One high-order ion coupling mechanism generates multiple SLC1A stoichiometries (132765)

Yan Jiang 1 , Qianyi Wu 1 2 , Chelsea Briot 1 , Ashkan Fakharzadeh Ghaan 3 , Hariprasad Venugopal 4 , Emad Tajkhorshid 3 , Renae Ryan 1
  1. Transporter Biology Group, School of Medical Sciences, Faculty of Medicine and Health, University of Sydney, Sydney, New South Wales, Australia
  2. Department of Biochemistry & Biophysics, Weill Cornell Medicine, 1300 York Ave, New York, NY, USA
  3. Theoretical and Computational Biophysics Group, NIH Resource for Macromolecular Modeling and Visualization, Beckman Institute for Advanced Science and Technology, Department of Biochemistry, and Center for Biophysics and Quantitative Biology, University of Illinois Urbana-Champaign, Urbana, IL, USA
  4. Ramaciotti Centre for Cryo Electron Microscopy, Monash University, Clayton, VIC, Australia

Precise regulation of extracellular glutamate is critical for maintaining synaptic transmission and preventing excitotoxicity. In mammals, Excitatory Amino Acid Transporters (EAATs) terminate excitatory neurotransmission by transporting glutamate into glial cells and neurons through an electrogenic process coupled to the co-transport of Na+ and H+ and counter-transport of K+1,2. This tightly coupled transport cycle also activates an uncoupled Cl conductance whose physiological role remains unclear. Despite extensive study, the molecular basis of this complex ion coupling and the diversity of substrate specificity among EAAT family members remains incompletely understood.

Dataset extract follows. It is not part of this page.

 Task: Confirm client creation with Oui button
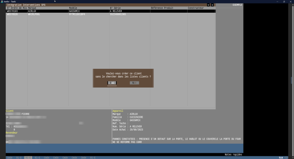112,83
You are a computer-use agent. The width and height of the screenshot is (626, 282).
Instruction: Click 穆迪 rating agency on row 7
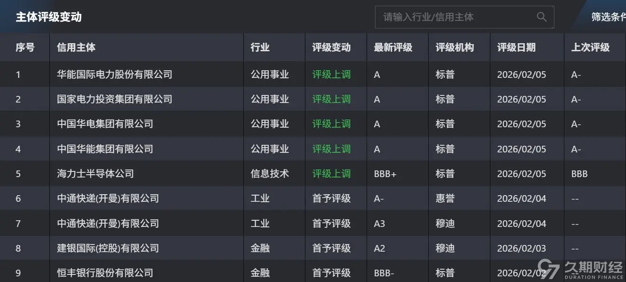click(445, 223)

Here, we leverage the Drosophila melanogaster EAAT2 (dEAAT2) transporter as a tractable model to dissect the evolution and mechanism of ion coupling in this family. Unlike mammalian homologues, dEAAT2 also transports the osmolyte taurine3. We show that dEAAT2 functions as an electroneutral amino acid exchanger, activating a Cl conductance that is independent of cation transport. Interestingly, taurine uptake requires Cl binding, revealing a unique Cl-dependent substrate recognition mechanism not observed in other SLC1 transporters.

Using cryo-electron microscopy, we determined high-resolution structures of dEAAT2 bound with aspartate or taurine. These structures reveal that a bound Cl ion occupies the position of the second carboxyl group on aspartate, enabling taurine accommodation within the substrate-binding pocket. Our molecular simulations further show that K+ dependence in human EAATs arises from the coordinated movements of Na+ and H+ binding sites, providing a mechanistic link between these coupled ions.

Remarkably, by introducing two key point mutations, we reconstituted human-EAAT-like electrogenic coupling in dEAAT2, converting its neutral exchange mechanism into Na+/H+/K+-dependent transport. Together, these findings illustrate how EAAT family members have diversified ion-coupling and substrate recognition strategies to fulfil distinct physiological roles while maintaining a conserved molecular framework for complex transport energetics.

Reference

  1. Vandenberg RJ, & Ryan RM (2013). Mechanisms of glutamate transport. Physiological Reviews 93: 1621–1657.
  2. Zerangue N, & Kavanaugh MP (1996). Flux coupling in a neuronal glutamate transporter. Nature 383: 634–637.
  3. Besson MT, Ré DB, Moulin M, & Birman S (2005). High affinity transport of taurine by the Drosophila aspartate transporter dEAAT2. Journal of Biological Chemistry 280: 6621–6626.